The order applies to 55 municipal buildings, including locker rooms at pools and recreation centers, The Wall Street Journal reported. The city already had laws in place allowing transgender individuals to use any restrooms they chose at any public accommodation, according to NPR.
“Today’s order makes it clear that New York City fully supports the right of every New Yorker to use the single-sex facility consistent with their gender identity,” de Blasio, a Democrat, said according to his news release. “New York City is the birthplace of the fight for LGBT rights, and we continue to lead in that fight so every New Yorker can live with dignity.”
In addition to announcing the executive order, de Blasio’s release stated “that any employer, housing provider or public accommodation that denies access to bathroom or single sex facilities based on gender identity can be prosecuted for violation of the NYC Human Rights Law.”

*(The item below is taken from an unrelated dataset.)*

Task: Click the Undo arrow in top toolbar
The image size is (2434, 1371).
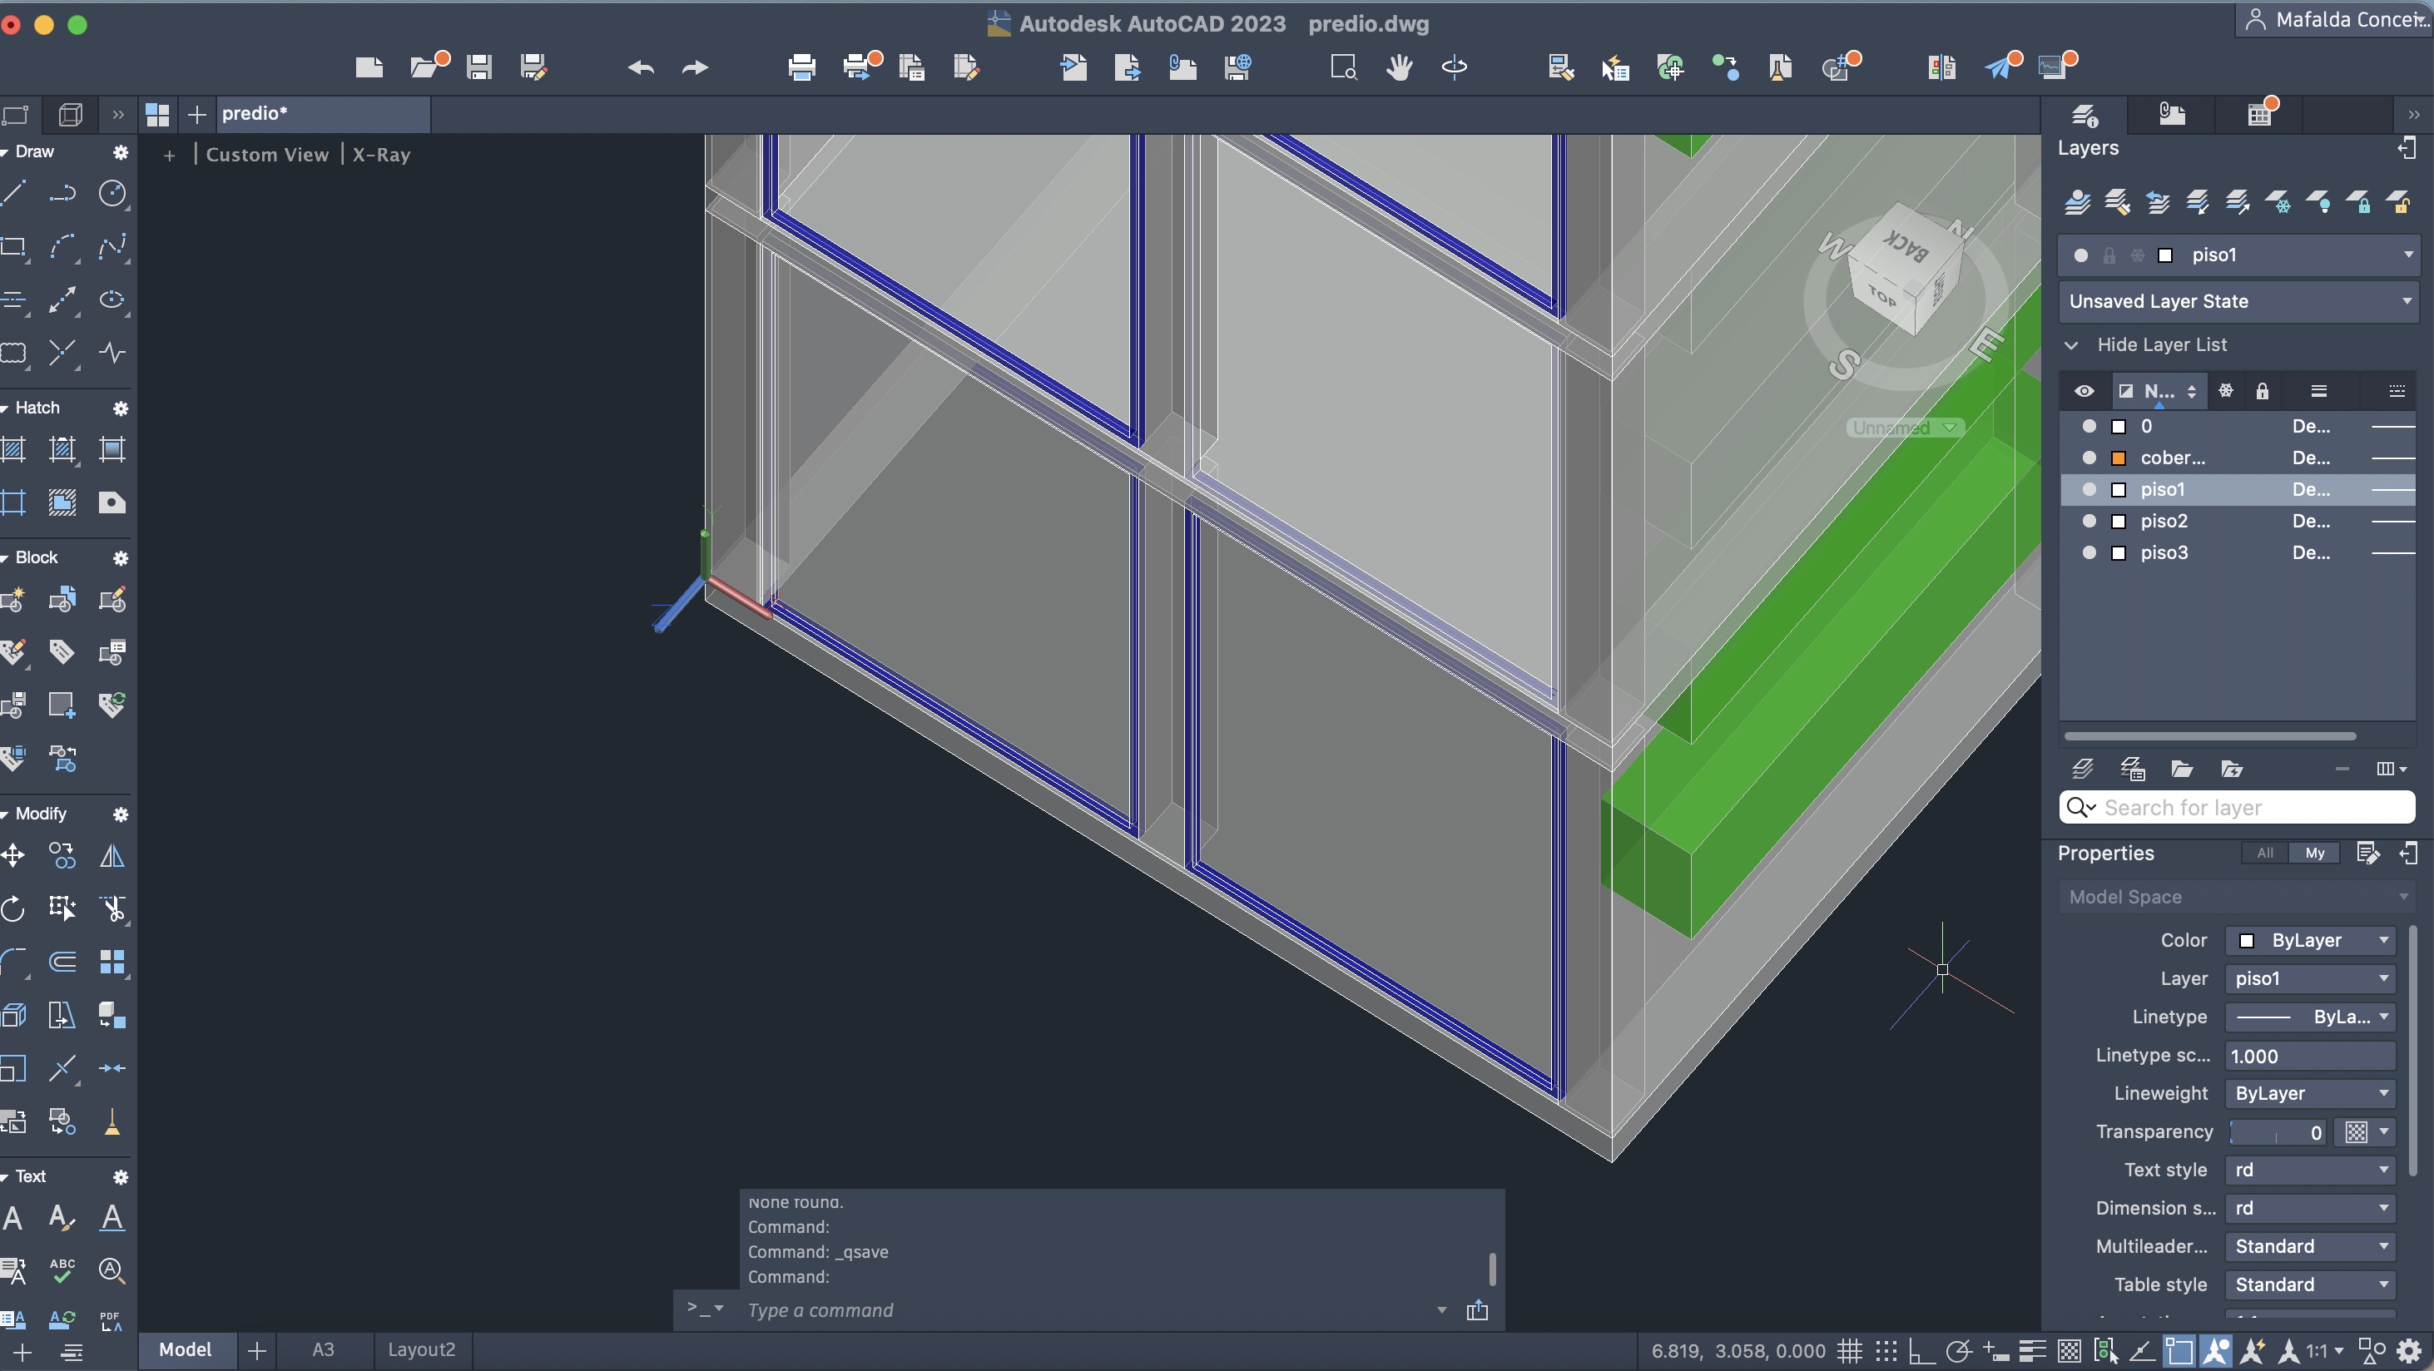Action: [x=641, y=67]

Ray Parascando, pastor of Crossroads Church in the New York borough of Staten Island, said that the city’s restroom policy places children at risk and exemplifies a pattern of “one-way tolerance” that discriminates against Christian beliefs and morals.

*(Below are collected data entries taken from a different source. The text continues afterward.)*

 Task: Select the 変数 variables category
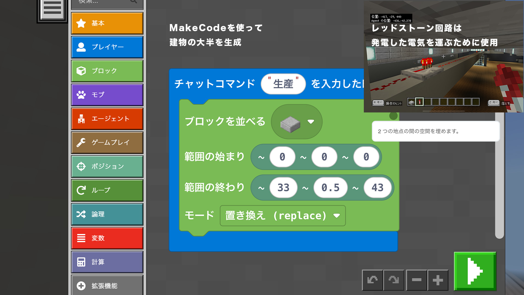point(107,238)
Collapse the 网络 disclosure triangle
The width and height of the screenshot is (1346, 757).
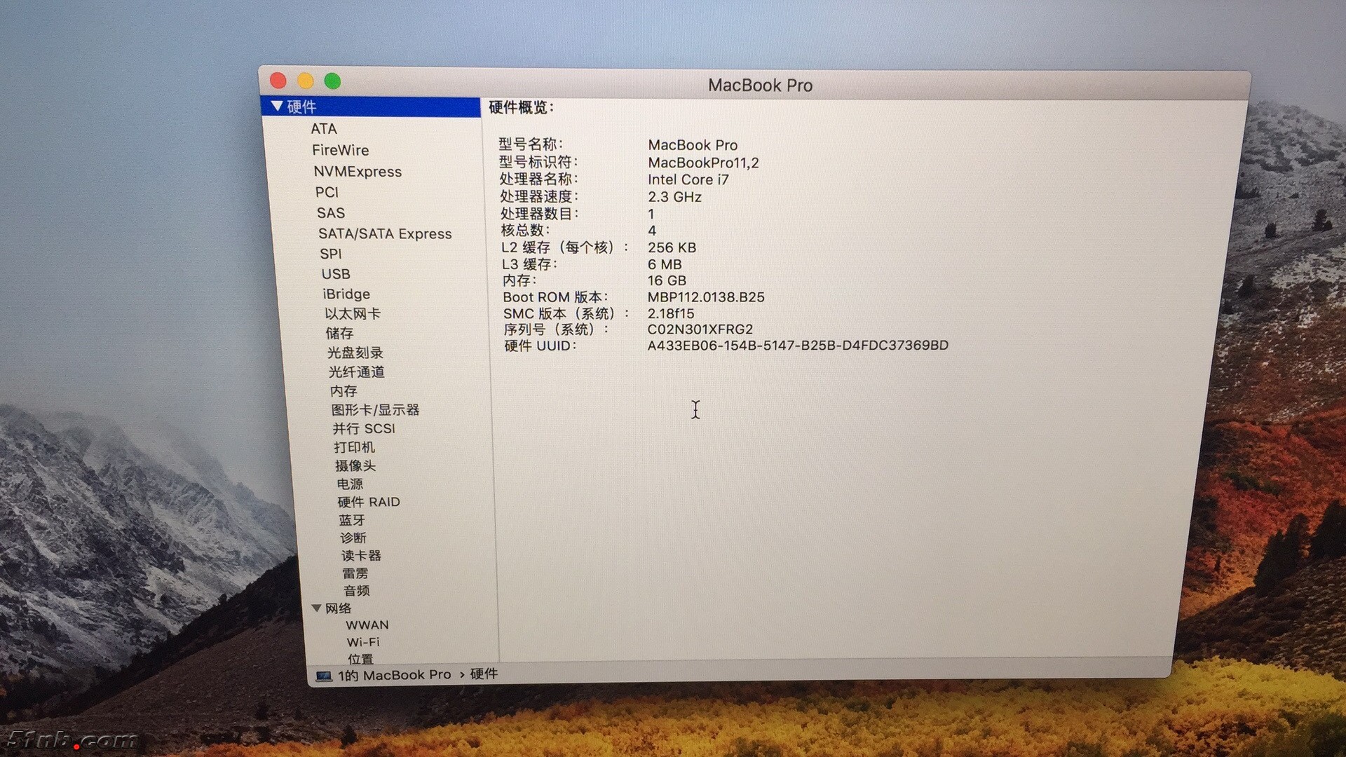pos(316,608)
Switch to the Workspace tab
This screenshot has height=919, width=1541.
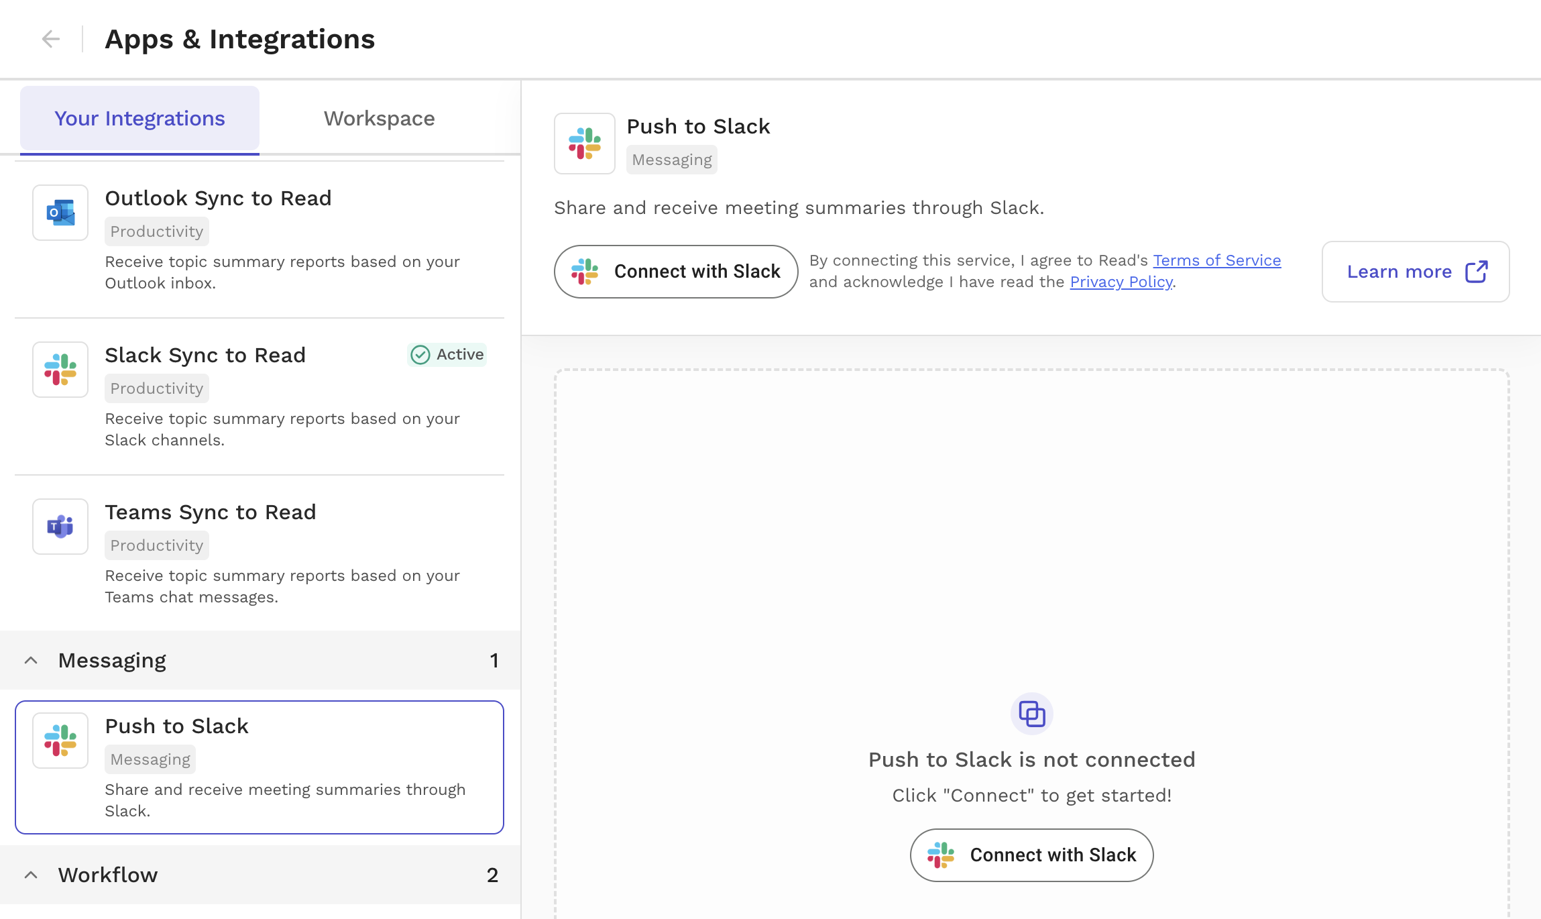coord(379,118)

“You put children at risk, especially in parks, if you’re going to have somebody who thinks they’re a guy going into a little boys’ bathroom and vice versa,” Parascando said.
He dismissed as “misleading” a claim in the mayor’s news release that “law enforcement officials, government employees and domestic violence experts in 12 states that have laws prohibiting gender identity discrimination in accommodations have reported zero bathroom attacks.”
Parascando responded, “That study, like many of the numbers [the mayor’s office] puts out …, is misrepresenting” because there is no precedent of such a “widespread desire and initiative to change the organization of the bathrooms.” He speculated open access to restrooms in certain New York neighborhoods in particular likely would result in attacks.
Beyond safety concerns, Parascando said, “the mayor’s warrior policy” on issues related to homosexuality “is just encouraging … more confusion kids should not have to wrestle with at a young age. They shouldn’t have to learn about it by bathrooms.”
Crossroads has launched a campaign to promote sexual purity, Parascando said, “because I have parents who are telling me, ‘I need help.’ And these people aren’t saved. They’re in over their head because the culture is so darn perverse here.”
Transgender restroom policies have garnered attention in other states as well, NPR reported. South Dakota’s governor vetoed a bill March 1 that would have required public school students to use restrooms and locker rooms designed for their gender at birth. Houston voters overturned a nondiscrimination ordinance in November in part over concerns regarding restroom access. And in North Carolina, some legislators have expressed concern over a Charlotte ordinance that would lift restrictions on restroom access.
In other cultural developments:
• Georgia Gov. Nathan Deal, has threatened to veto any legislation that “allows discrimination in our state in order to protect people of faith,” the Atlanta Journal-Constitution reported March 3. Deal’s comments came as state legislators considered a bill that would allow business owners with sincerely held religious beliefs to decline participation in same-sex weddings.
“I hope that we can all just take a deep breath, recognize that the world is changing around us, and recognize that it is important that we protect fundamental religious beliefs,” Deal said according to the AJC. “But we don’t have to discriminate against other people in order to do that. And that’s the compromise that I’m looking for.”
• Proposed legislation in Hawaii on “sexual orientation change efforts” is under consideration by state lawmakers.
Hawaii Family Forum, a pro-family group, stated on its website the measure “would prohibit a licensed mental health practitioner in Hawaii from offering counseling or psychotherapy to a minor that has unwanted same-sex attractions or gender identity confusion and seeks to resolve these feelings. It would also take away the rights of parents to choose a licensed mental health care provider for their children that is consistent with their religious and/or spiritual values, if their child wants to overcome unwanted same-sex attractions and/or gender identity confusion due to sexual abuse or confusion.”
An online petition circulated by Hawaii Family Forum called the bill “governmental intrusion” into the rights of families and asked legislators to reject it.
The Alabama Supreme Court issued a March 4 ruling that activists on both sides of the same-sex marriage debate claimed as a victory. The order dismissed all pending motions and petitions by conservatives who wanted the state’s gay marriage ban enforced but also included a concurring opinion by Chief Justice Roy Moore that argued state bans of same-sex marriage remain valid under the U.S. Constitution, The Washington Post reported.